И прогнал Чарку, сел со мной.
Нас хотят с ним рассадить. Интересно, сядет ли он ко мне или нет. Рубку отсадили от Эльги, так он просто без спросу сел опять к ней.
7/V
Учиться, учиться и учиться.
Ленин
Мое решение, А как я буду сегодня делать уроки? Лена получила «плохо» по ботанике.
9/V
Были в кино. Были Эрик, Эльга, какой-то друг Эрьки и я. Хорошо было. Деньги брать Эрька отказался:
– Когда идут в кино с кавалером, принято, чтобы платил он.
Эрька провожал меня до дому. Во время уроков болтала с Эрькой на одну темочку.

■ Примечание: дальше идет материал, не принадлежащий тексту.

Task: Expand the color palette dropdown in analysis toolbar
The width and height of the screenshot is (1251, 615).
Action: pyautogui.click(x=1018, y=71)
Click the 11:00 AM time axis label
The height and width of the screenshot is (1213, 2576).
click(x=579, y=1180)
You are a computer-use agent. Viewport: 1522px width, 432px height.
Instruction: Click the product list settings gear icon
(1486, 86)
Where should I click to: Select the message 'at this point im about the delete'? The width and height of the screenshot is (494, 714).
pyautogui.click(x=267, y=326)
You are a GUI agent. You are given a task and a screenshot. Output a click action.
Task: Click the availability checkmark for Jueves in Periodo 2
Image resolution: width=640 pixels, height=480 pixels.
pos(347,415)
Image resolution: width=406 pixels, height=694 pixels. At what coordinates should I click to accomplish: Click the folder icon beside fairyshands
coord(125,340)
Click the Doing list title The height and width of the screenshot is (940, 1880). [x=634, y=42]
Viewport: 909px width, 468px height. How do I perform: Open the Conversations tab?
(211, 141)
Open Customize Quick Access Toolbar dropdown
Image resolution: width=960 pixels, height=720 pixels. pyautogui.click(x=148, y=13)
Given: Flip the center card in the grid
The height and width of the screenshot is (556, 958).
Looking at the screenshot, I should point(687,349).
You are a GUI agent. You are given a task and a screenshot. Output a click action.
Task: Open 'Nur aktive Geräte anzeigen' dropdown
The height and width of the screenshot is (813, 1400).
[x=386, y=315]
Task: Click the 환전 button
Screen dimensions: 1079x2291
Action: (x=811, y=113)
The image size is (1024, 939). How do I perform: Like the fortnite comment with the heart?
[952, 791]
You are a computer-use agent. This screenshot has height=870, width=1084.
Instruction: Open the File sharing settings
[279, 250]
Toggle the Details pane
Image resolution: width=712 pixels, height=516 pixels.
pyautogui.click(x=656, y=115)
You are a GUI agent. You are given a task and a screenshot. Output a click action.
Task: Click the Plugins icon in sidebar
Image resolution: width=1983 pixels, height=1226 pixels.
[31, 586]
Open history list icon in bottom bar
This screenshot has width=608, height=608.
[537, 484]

Я хорошо помню этот первый поход девочки с мальчиком в кино. Не то, чтобы девочка никогда никуда не ходила с мальчиком. Ходила. Где-то в это же время, а может быть и раньше, было посещение с К.Вольфом зоопарка. Конрад, впоследствии известный кинорежиссер ГДР (это он поставил «Звезды» и «Мне было 19»), тогда уже в детстве успел сняться в антифашистском фильме «Рваные башмаки». Лето 1937 года семьи Конрада Вольфа, Альфреда Курелла и девочки провели вместе на Кавказе. В те летние каникулы десятилетняя путешественница целый месяц была тайно влюблена в Конрада Вольфа, но последовавшее затем посещение зоопарка оказалось неинтересным. Ни ему, ни мне. И состоялся сей культпоход не по нашей инициативе, а по желанию его и моих родителей. Я подозреваю, что более всего предложение исходило от моего отца, которому, так мне порой казалось, хотелось что-то предпринять для последующего замужества своей дочери в среде детей немецких антифашистов. Беспокойство (или заботу) отец стал проявлять довольно рано, но я, как только чуяла явное или воображаемое посягательство на мою свободную волю, тут же становилась упрямой. Так получилось и с прогулкой в зоопарк. Мы с Конрадом дисциплинированно сходили посмотреть зверей, чуть ли не взявшись за ручки, как и предусматривалось обоими родительскими сценариями, и чинно разошлись, не проявив друг к другу никакого интереса. Мы оба были уже не в том возрасте, чтобы ходить по зоопаркам. Мы были большими, а нас пытались дурачить. Ну, мы и сыграли друг другу дурака и дурочку.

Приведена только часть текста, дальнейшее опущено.